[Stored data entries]
§ §
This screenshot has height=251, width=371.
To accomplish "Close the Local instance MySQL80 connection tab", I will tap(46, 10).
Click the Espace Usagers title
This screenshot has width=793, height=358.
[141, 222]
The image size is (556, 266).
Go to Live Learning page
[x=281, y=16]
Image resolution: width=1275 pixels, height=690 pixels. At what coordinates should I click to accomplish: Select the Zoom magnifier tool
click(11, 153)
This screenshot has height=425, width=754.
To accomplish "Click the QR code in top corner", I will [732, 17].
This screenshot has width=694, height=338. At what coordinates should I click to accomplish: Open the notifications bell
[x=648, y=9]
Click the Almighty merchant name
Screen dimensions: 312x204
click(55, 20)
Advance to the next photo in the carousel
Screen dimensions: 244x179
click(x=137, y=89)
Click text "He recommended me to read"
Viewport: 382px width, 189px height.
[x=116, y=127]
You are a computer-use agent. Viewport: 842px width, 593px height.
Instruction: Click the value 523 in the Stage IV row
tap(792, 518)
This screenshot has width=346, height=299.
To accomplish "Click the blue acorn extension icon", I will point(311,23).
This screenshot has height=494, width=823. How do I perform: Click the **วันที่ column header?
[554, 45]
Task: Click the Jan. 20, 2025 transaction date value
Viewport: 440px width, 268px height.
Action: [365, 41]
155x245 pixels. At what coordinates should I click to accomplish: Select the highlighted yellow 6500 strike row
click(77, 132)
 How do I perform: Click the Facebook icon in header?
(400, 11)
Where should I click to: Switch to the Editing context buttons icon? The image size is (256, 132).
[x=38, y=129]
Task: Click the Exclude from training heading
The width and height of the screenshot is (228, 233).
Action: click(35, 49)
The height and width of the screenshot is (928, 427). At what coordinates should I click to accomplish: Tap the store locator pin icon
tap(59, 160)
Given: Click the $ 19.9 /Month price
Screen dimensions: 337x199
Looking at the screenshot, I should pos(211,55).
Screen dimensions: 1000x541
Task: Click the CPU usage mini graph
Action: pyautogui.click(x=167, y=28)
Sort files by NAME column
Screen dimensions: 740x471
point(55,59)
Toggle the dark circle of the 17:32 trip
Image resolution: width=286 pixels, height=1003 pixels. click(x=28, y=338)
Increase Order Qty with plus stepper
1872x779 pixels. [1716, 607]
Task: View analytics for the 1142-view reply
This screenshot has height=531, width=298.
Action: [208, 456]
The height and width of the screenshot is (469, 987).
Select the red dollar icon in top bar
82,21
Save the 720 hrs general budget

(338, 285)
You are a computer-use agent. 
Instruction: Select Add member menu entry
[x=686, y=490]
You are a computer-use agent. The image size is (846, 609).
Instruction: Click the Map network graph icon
§ §
*Exercise objective*
Scan the records for the string "computer" and show every line that contains it.

*Solution to the problem*
You are a computer-use agent. Viewport: 842px width, 593px height.
You are a computer-use agent. 
You are a computer-use agent. The image size is (846, 609).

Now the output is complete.